La enfermedad del entretenimiento tiene también otras causas que son intelectuales, sociales o puramente económicas. Y así cita la anteposición de la idea de cultura defendida por los antropólogos –es decir, como estilo de vida o repertorio de ideas, creencias, valores y actitudes de cualquier sociedad- sobre la visión clásica de la misma como conjunto de ideales, valores o conocimientos que la sociedad pone al alcance de un individuo con independencia de su posición y como el mejor combustible para su creatividad.
En este punto, se refiere a las ceremonias de la confusión de las que vive el postmodernismo –desde Foucault hasta Lyotard- o los males derivados del antiautoritarismo que Vargas Llosa asocia a Mayo del 68 como herencia negativa. Manteniéndose fiel a su compromiso con el liberalismo, no le duelen prendas en reconocer las consecuencias perniciosas que puede tener un ejercicio mal entendido de la libertad.
Por último, pero no en último lugar, Vargas Llosa apunta a la confusión entre precio y valor, con la consiguiente mercantilización voraz de la cultural en todas sus manifestaciones, como una de las causas de la enfermedad que padecemos.
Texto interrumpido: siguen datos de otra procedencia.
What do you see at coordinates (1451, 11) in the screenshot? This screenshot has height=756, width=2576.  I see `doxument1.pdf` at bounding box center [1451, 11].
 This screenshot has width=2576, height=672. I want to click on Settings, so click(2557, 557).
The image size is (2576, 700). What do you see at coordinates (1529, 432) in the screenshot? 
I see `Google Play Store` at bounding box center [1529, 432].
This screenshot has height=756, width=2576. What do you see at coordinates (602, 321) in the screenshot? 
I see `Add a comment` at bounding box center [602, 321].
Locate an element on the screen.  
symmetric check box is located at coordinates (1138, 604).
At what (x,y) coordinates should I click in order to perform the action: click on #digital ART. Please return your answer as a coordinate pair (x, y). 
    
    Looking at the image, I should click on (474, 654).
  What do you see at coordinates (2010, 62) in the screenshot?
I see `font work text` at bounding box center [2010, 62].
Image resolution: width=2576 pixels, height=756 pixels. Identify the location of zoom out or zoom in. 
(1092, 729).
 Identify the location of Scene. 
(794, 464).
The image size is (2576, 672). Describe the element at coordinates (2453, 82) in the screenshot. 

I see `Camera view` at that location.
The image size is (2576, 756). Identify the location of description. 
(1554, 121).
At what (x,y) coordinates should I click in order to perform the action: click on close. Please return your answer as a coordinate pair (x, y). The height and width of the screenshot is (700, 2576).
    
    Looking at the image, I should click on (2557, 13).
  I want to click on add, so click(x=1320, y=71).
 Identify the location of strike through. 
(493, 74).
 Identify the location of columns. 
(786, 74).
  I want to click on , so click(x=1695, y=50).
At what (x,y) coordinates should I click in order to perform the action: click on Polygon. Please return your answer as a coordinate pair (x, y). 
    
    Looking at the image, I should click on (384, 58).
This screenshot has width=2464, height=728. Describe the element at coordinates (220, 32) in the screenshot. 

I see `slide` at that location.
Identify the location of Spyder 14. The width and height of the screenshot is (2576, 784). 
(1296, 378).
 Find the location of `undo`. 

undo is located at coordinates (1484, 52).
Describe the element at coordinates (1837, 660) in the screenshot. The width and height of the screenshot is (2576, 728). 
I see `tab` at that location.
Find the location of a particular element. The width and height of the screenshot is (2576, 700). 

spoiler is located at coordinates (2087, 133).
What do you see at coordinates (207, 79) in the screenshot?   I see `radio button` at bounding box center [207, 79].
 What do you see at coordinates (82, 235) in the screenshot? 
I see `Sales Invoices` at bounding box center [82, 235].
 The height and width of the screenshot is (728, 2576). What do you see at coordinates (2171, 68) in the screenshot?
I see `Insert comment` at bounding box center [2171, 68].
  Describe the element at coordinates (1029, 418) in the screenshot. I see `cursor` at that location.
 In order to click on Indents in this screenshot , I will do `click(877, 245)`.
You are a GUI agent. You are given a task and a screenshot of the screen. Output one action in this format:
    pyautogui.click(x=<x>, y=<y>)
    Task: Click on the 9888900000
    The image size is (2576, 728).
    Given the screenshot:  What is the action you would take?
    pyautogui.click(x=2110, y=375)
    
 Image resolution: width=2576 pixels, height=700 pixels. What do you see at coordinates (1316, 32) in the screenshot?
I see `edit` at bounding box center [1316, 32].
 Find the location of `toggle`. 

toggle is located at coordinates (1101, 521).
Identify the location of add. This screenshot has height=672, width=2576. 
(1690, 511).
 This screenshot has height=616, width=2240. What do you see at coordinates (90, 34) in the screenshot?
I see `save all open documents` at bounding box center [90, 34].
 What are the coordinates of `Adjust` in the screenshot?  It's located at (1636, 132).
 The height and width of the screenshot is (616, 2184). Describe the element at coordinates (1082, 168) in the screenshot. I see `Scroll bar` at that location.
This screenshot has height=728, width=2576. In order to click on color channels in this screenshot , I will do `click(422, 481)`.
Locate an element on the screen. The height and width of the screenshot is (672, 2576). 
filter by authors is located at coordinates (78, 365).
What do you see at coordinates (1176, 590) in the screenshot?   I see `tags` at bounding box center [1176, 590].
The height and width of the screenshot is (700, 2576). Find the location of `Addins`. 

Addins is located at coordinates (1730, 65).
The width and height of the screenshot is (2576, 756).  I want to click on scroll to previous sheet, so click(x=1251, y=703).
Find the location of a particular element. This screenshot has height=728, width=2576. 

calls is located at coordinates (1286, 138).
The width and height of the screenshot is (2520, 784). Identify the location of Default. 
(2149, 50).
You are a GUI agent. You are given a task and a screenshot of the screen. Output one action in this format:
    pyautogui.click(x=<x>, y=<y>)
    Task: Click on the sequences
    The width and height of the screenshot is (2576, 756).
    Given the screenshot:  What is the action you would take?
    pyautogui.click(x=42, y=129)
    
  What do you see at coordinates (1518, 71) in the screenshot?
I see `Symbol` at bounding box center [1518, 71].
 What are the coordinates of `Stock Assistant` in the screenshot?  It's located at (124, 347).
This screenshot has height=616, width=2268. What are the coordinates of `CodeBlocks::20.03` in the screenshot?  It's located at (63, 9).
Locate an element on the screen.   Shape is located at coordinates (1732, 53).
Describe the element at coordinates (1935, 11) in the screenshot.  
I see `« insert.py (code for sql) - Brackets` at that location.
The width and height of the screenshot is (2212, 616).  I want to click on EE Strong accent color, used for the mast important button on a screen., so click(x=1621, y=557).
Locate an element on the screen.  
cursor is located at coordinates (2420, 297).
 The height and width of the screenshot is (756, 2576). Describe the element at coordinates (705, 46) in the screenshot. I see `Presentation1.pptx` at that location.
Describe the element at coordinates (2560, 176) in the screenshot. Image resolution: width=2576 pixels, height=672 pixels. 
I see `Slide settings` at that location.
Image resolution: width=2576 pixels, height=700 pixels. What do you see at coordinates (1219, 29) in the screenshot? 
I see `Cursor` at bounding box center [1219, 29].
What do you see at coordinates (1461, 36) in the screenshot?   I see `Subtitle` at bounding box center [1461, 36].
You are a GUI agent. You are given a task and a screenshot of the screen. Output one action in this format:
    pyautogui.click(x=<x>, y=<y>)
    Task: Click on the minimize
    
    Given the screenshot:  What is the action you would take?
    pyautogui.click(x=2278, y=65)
Por el momento y las circunstancias, La civilización del espectáculo es una destacadísima contribución al debate que en estos momentos polariza a detractores y defensores del proceso de transformación acelerada que experimenta la cultura en un mundo empujado por la globalización y la digitalización.
Desde luego, tiene en cuenta muchos fenómenos que son de alcance general, empezando por internet y por cuestiones directamente relacionadas con la globalización, como el choque de la cultura-mundo con las culturas locales o nacionales o como la militarización de las creencias religiosas. Fiel a su trayectoria, sin embargo, Vargas Llosa ciñe su contribución a otras coordenadas, centrándose, como hemos dicho, en el destino de la alta cultura que él adquirió como propia en su juventud y a la que ha contribuido tan poderosamente con su impresionante obra como novelistas, ensayista y periodista.
Tal vez por ello, el pesimismo que destila este ensayo queda relativizado si se pone en relación con muchas de las otras cosas que están pasando en el amplio y complejo territorio de las culturas del mundo. El hecho de que Vargas Llosa ciña su reflexión a la cultura según la ve en el espejo de su extraordinaria experiencia como uno de los más grandes creadores e intelectuales de la cultura hispana del siglo XX no le resta un ápice de interés ni de veracidad.
En este sentido, la llamada al público, a cada uno de los individuos que conforman la comunidad de lectores o de espectadores, para que despierte del letargo que le ha llevado a sacralizar el entretenimiento como única finalidad puede que deje sin atender la maraña de intereses –políticos, económicos y meramente intelectuales que condicionan la dinámica de la cultura, sobre todo, en un momento tan revulsivo como el actual-, pero tiene la grandeza de los testimonios de esa estirpe de intelectuales a la que pertenece Vargas Llosa y de cuya trayectoria su libro parece levantar, amargamente, el acta de defunción.
Joan M. Álvarez Valencia es guionista, periodista y profesor de cine en universidades españolas y de América Latina. En la actualidad, desempeña la dirección del Instituto Cervantes de Estocolmo. Ultima un ensayo sobre El mestizaje digital en las culturas hispánicas.